The purpose of this script is (a) to find out which parameters produce the best-fit LISFLOOD model of the 100-year floodplain in Sonoma County, and (b) to determine which parameters the results are sensitive to.

## setup information
source('_data/setup.R')

num_cores <- 5

load('_data/lisflood/dem.Rdata')

require(ggpubr)
require(grid)
require(gridExtra)
require(gt)

1. Generate LISFLOOD simulations

The first goal is to define the parameters of interest and calculate inundation maps for those sets of parameters. We generate 1,000 Latin hypercube samples of 20 uniform variables and transform them to match the distributions of the parameters under consideration. We run the script \(generate_files.sh\) create .bci, .bdy, .n.asc, and .par files based on these samples. The samples and associated files are then run through LISFLOOD to produce 1,000 inundation maps using the script \(run_lisflood.sh\). All of these files can be found in the rp100/sherlock folder. An explanation of the various files and the simulation process can be found in the LISFLOOD documentation.

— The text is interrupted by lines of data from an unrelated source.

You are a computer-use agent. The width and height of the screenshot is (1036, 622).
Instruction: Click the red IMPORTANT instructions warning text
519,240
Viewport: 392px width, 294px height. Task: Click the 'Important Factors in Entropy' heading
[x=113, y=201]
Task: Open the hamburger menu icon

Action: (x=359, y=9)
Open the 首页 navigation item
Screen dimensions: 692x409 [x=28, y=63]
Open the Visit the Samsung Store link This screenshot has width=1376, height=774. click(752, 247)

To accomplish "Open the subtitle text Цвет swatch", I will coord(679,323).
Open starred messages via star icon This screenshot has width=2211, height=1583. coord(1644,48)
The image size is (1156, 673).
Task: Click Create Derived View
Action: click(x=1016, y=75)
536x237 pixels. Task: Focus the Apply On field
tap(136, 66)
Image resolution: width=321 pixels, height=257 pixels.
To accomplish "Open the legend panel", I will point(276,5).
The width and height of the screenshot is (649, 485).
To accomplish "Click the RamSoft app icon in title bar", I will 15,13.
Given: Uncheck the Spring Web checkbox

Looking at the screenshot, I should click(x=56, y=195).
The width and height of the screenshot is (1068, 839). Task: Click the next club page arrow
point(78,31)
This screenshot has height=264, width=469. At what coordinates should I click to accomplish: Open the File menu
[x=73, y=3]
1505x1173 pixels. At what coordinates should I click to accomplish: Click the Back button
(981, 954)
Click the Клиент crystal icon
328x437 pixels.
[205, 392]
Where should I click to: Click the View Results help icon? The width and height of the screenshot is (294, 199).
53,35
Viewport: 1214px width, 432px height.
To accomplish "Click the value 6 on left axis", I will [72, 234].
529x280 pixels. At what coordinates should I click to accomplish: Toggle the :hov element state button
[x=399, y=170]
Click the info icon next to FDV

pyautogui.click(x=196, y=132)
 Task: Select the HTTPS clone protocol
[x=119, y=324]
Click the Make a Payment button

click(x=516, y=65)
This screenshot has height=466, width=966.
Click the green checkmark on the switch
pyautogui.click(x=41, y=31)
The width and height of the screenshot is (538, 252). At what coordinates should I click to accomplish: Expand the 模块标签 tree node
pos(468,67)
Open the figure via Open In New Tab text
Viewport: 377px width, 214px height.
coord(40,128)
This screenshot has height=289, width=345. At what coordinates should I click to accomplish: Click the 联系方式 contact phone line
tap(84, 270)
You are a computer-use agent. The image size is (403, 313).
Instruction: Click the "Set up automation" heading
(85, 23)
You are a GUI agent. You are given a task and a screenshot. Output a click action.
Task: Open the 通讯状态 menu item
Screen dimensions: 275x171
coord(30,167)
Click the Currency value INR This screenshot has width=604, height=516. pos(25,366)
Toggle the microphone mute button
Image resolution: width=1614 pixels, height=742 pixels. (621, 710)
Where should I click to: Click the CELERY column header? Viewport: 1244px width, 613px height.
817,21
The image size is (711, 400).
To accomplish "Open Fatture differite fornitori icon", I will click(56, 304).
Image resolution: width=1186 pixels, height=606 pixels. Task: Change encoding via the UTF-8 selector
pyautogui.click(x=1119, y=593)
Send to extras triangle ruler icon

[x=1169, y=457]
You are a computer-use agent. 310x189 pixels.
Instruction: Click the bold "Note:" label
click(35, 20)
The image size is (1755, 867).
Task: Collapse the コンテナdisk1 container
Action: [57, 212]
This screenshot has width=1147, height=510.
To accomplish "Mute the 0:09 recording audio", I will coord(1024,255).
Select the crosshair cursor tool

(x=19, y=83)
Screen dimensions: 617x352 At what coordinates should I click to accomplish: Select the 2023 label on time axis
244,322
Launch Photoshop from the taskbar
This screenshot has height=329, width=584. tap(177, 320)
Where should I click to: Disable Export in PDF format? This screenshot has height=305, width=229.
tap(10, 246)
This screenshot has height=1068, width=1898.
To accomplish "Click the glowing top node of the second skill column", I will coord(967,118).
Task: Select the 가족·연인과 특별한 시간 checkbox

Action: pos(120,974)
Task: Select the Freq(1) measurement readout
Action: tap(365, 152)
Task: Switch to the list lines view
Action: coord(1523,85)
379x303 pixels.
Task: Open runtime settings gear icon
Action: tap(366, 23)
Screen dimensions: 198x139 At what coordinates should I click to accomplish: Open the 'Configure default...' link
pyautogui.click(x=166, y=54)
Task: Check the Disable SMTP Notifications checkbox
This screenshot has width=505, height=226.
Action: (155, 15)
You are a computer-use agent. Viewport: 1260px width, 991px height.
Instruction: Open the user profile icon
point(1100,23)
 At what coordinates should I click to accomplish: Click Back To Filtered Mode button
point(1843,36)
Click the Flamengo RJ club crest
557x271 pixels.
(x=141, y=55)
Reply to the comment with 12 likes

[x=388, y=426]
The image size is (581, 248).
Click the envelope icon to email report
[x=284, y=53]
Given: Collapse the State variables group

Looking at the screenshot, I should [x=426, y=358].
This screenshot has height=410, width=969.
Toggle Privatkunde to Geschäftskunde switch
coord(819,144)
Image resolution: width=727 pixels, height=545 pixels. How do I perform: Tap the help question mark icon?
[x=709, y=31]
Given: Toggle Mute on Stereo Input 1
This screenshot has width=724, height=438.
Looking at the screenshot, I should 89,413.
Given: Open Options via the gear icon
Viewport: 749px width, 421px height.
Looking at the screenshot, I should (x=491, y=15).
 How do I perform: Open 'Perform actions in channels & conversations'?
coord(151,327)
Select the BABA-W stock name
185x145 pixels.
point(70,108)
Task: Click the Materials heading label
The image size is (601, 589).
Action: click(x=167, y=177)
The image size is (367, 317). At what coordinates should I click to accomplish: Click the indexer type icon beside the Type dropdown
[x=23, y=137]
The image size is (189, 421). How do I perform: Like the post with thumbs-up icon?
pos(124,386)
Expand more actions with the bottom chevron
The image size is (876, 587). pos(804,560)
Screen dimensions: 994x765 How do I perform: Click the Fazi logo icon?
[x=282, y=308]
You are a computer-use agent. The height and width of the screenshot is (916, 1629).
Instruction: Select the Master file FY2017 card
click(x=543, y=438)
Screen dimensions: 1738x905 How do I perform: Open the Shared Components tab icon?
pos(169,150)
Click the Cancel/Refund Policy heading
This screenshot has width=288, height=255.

2. Determine accuracy metrics

The next goal is to determine some measure of accuracy, i.e. how well the LISFLOOD simulations are able to recreate the “true” case. In this case the data used as a source of truth is the Federal Emergency Management Program (FEMA) 100-year floodplain as downloaded from the National Flood Hazard Layer (NFHL). We estimated the peak inflow at USGS gage 11463500 to be \(Q_p = 112,000 \; cfs = 3,171 \; m^3/s\) using the USGS StreamStats tool. This value is fixed, and several other parameters are varied to find the best-fit LISFLOOD model. We consider twenty different parameters that can be changed in the LISFLOOD model to modify the resulting inundation map. A table of these parameters and the values considered for each parameter is included below.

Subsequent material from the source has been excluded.